Arratzu, Spain
Julio had lost all sense of time in this place. Solid walls of whitewashed cinderblock were devoid of any windows or clocks and a constant, unnatural glow from fluorescent fixtures behind cages of metal bars eliminated all sense of day and night here. Untold hours passed each time the captive senator fell asleep. Each time he woke up to this claustrophobic cell no bigger than a closet, he began to doubt more and more seriously that he had ever had a life beyond this wretched place - that his life before Arratzu had been but a figment of his imagination. Complete ennui caused the minutes to stretch into hours and it felt as if he had been here for months. With no idea how long each nap or 'night' of sleep lasted, what felt like weeks might have only been a day or less.

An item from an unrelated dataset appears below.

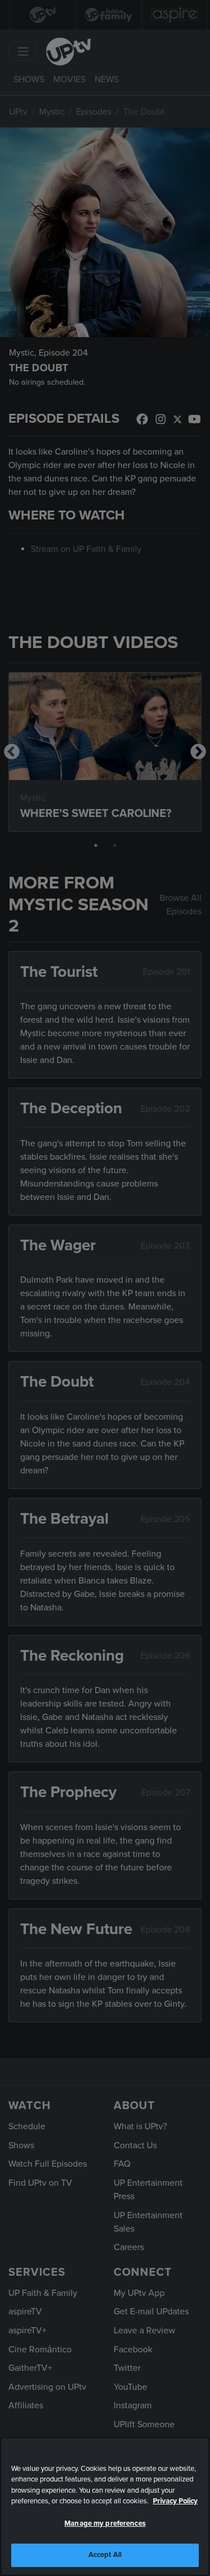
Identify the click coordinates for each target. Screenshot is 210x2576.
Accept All (105, 2554)
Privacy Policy (175, 2501)
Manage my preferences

The meals - a gross exaggeration for metal plates of usually-stale bread - did not help Julio to decide how long he had been imprisoned here. Through a small drawer in the metal door of chipping blue paint, the plates came at irregular intervals. He could swear that he was only being fed once every three days, sometimes less. The morsels of rock-hard bread did nothing to sate his hunger, and his stomach protested constantly in the form of loud gurgles. He had not once had to use the 'latrine' - the polite term for the putrid-smelling metal pipe descending into the concrete floor at the far corner of his cell - on the account of his malnourishment.
Julio could hear faint cries and yelling from under the door on occasion. They served as a reminder that he was not suffering alone - Sotelo's domestic enemies were a varied and numerous lot to be sure. But Julio had not joined them in protesting against their captors. He understood by now that every prisoner was meant to die here, and there was nothing he or any of the other prisoners could do to change that. But the powers in command here had seen fit to feed him - however meagerly. Stale bread was hardly expensive to be sure, but a single bullet to the back of the head would be far cheaper. The authority here had some reason for keeping him alive.
Julio was roused from sleep on the floor of his cell by the creaking groan of the cell door being opened for the first time he could remember. Two masked guards stood in the doorframe - one with handcuffs in hand, the other with a cattleprod. He sat by in passive submission as the guards stepped inside; resistance would only make this process more painful than it had to be. One of the guards pressed his boot squarely into his shoulders and pushed Julio down onto the concrete. He gritted his teeth as the guard placed full weight against his back, but this was still far preferable to resisting and being hit with the cattleprod. Gloved hands seized his wrists and locked them into handcuffs before yanking him up to his feet and shoving him out the door into the corridor.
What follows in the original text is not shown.